## What is expected
Copy the entries exactly. Leave out any pictures.
(Beginning of Dataset extract)
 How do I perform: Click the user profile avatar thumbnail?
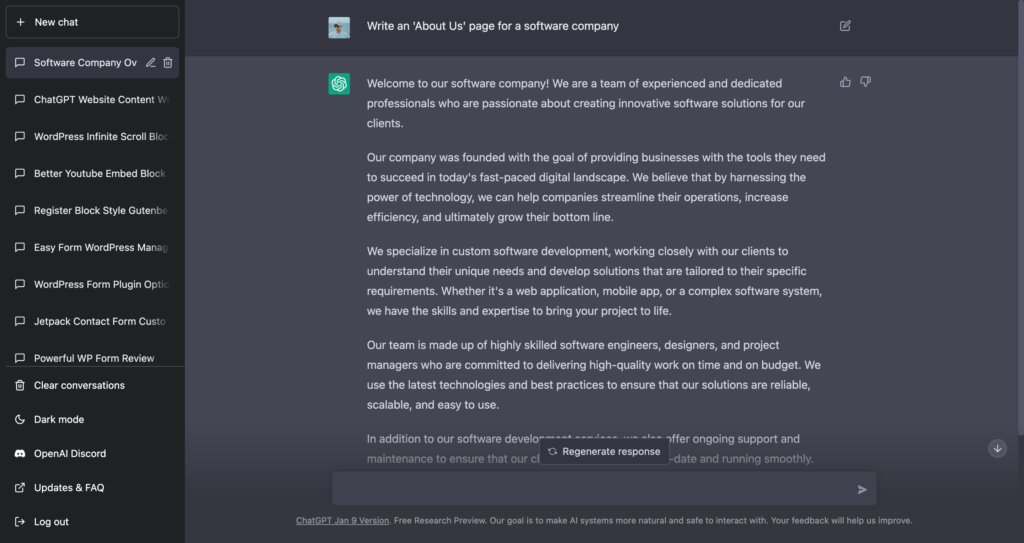tap(339, 27)
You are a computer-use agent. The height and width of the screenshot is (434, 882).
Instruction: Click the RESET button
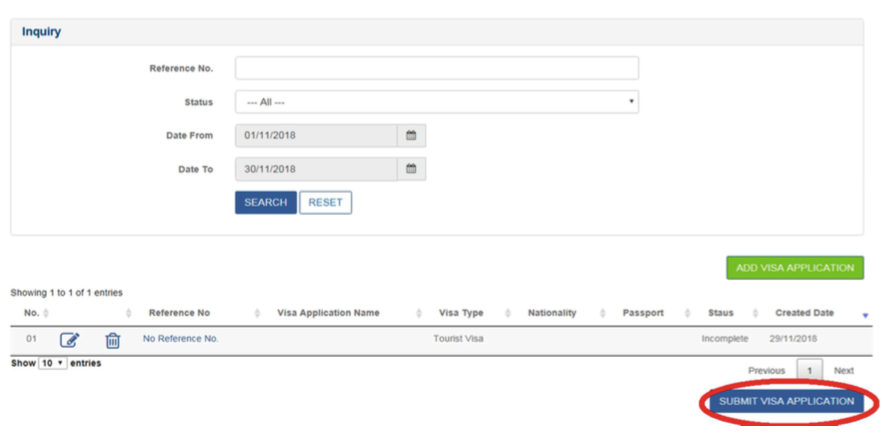coord(325,202)
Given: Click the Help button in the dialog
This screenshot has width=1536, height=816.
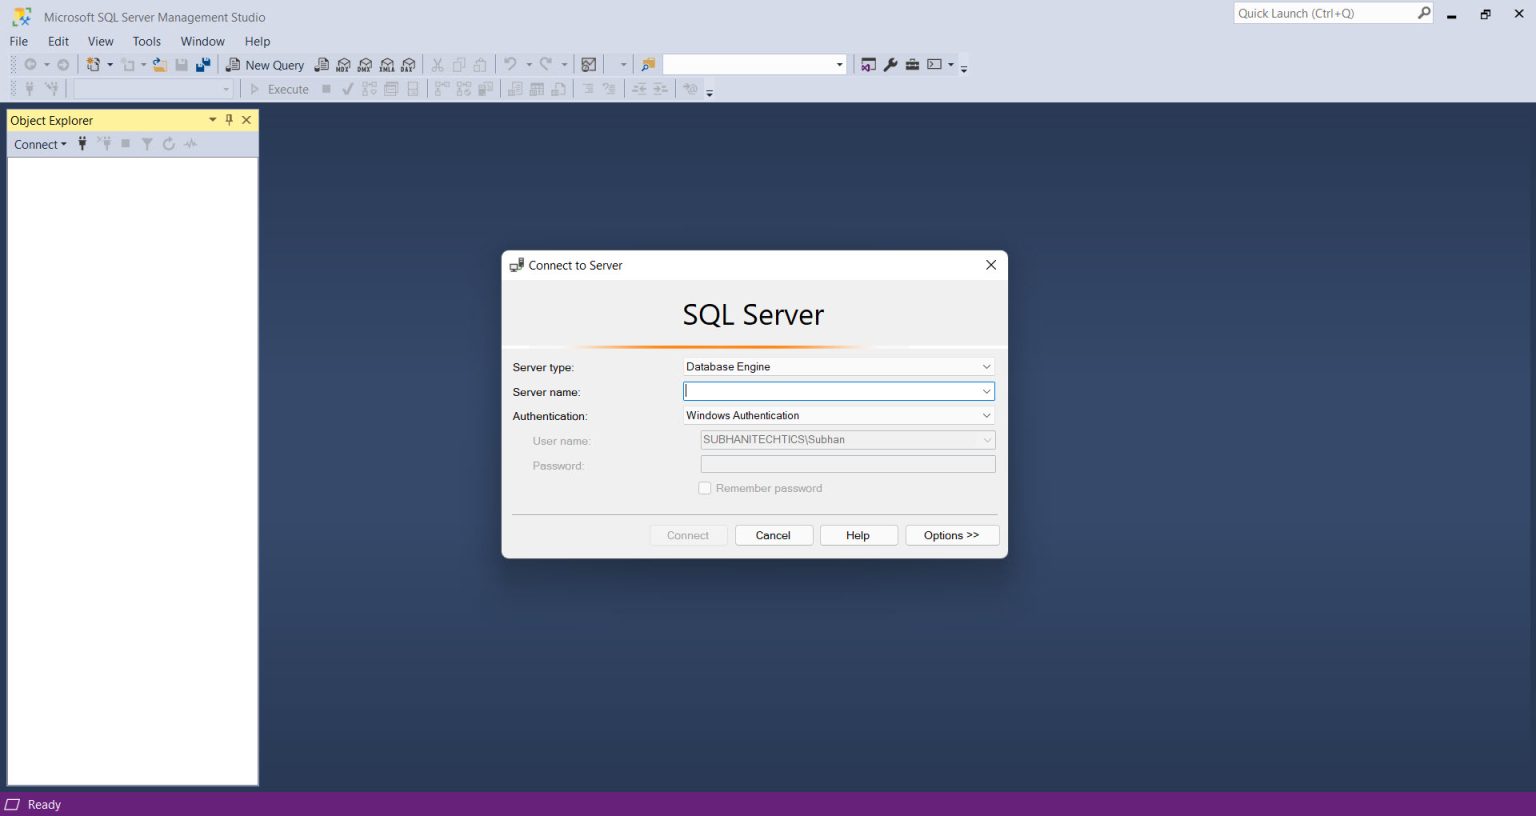Looking at the screenshot, I should click(x=857, y=535).
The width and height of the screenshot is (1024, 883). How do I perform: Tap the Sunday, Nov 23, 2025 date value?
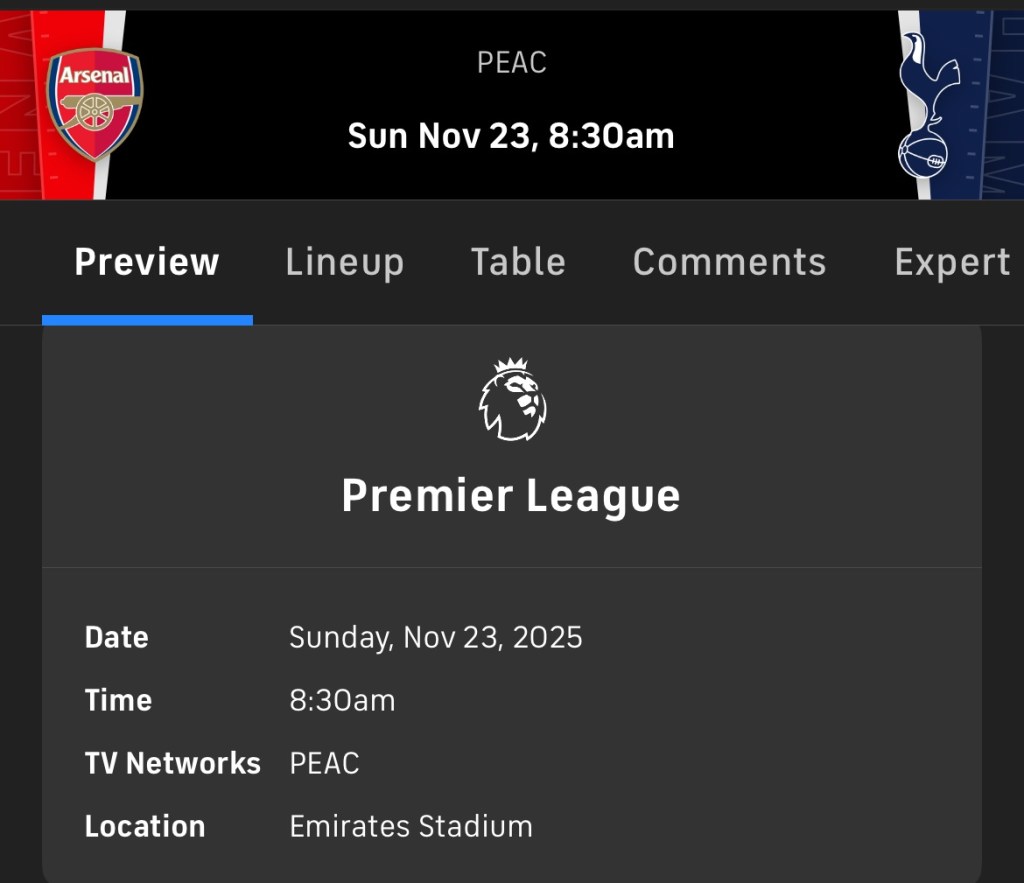pos(435,637)
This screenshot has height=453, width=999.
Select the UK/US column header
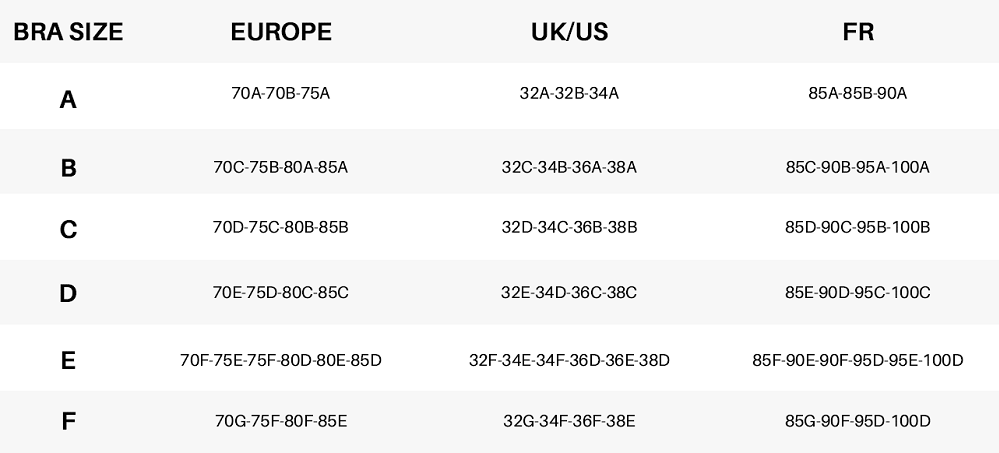pos(569,32)
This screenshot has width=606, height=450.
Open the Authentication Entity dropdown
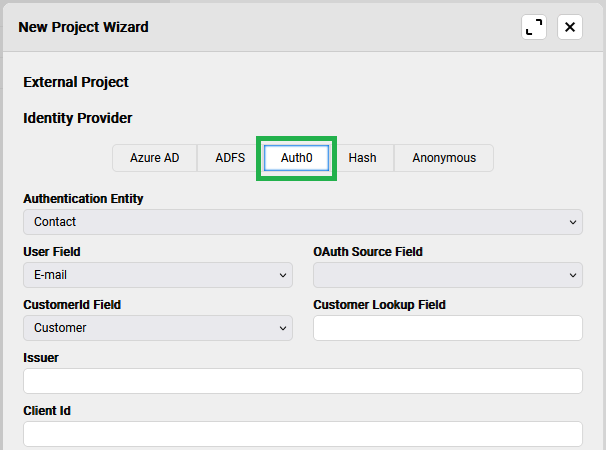pyautogui.click(x=302, y=222)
(End of Dataset extract)
## Answer to this problem
 How do I perform: Click the user profile avatar thumbnail?
tap(339, 27)
You are a computer-use agent. The height and width of the screenshot is (434, 882).
Instruction: Click the RESET button
coord(325,202)
Given: Click the Help button in the dialog
This screenshot has width=1536, height=816.
Looking at the screenshot, I should click(x=857, y=535).
The width and height of the screenshot is (1024, 883). How do I perform: Tap the Sunday, Nov 23, 2025 date value?
pos(435,637)
This screenshot has height=453, width=999.
Select the UK/US column header
pos(569,32)
This screenshot has width=606, height=450.
Open the Authentication Entity dropdown
pyautogui.click(x=302, y=222)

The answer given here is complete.